In undertaking a research project of this kind one inevitably incurs a large number of intellectual and material debts. This particular study is no exception. It is impossible to mention all those who have influenced me in conferences, seminars, and personal discussion (let alone through the published word) but I am acutely aware of debts in this respect to David Abraham, Kevin Bonnett, Joachim Hirsch, John Holloway, Ernesto Laclau, David Lockwood, Sol Picciotto, Claus Offe, Nicos Poulantzas, Harold Wolpe, and Tony Woodiwiss. To Claudia von Braunmühl and Jutta Kneissel I would like to extend public thanks for their hospitality during a six-week visit to the University of Frankfurt to examine German state theory at first hand; and to Hans Kastendiek I would like to extend similar thanks for introducing me to the work of the Prokla group at Berlin.

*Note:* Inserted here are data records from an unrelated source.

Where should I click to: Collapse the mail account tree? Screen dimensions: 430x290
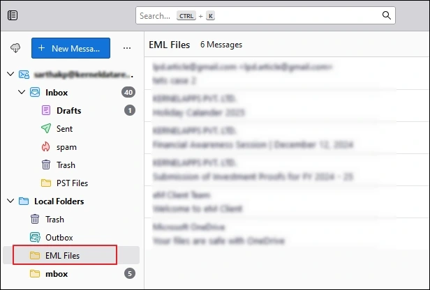point(10,74)

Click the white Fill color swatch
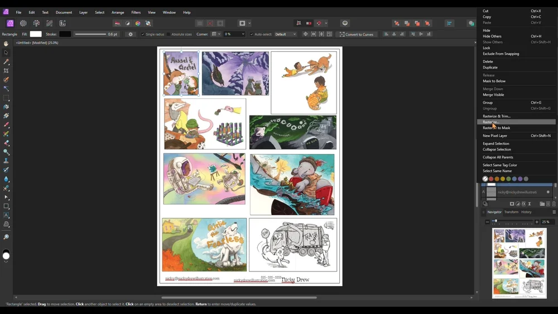(x=36, y=34)
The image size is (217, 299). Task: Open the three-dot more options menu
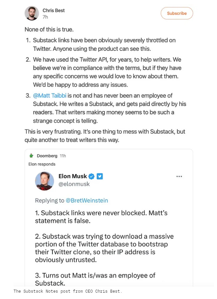click(179, 176)
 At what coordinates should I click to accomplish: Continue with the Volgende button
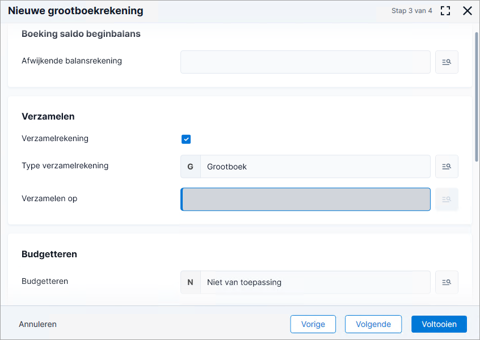point(373,324)
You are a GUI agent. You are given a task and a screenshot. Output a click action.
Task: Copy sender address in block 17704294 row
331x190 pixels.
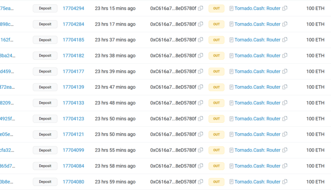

To the students in my seminars on theories of the capitalist state I offer my sympathies as the guinea pigs for the development of my approach over the last four years. Since the arguments presented here often differ from those held by friends and colleagues whose influence I have just acknowledged, it is particularly important to issue the usual disclaimers and stress that the ultimate responsibility for the study rests firmly with me. I would also like to thank Lawrence & Wishart for permission to use material from an earlier article on ‘Marx and Engels on the State’ in the book on Politics, Ideology, and the State, edited by Sally Hibbin and published in 1978. For those interested in such matters I did my own typing, xeroxing, collating, and so forth, and Janet Godden offered valuable advice at the copy-editing stage. My children and wife distracted me from these endeavours more than I should have allowed were I to meet the ever-retreating deadlines set by Martin Robertson and I would like to thank my publishers for their great patience and my family for reminding me that there is more to life than a concern with theories of the state. I have dedicated this book to the memory of Nicos Poulantzas whom I met for the first time some few months before his tragic death and who encouraged me to be critical in my approach to his work as well as that of others.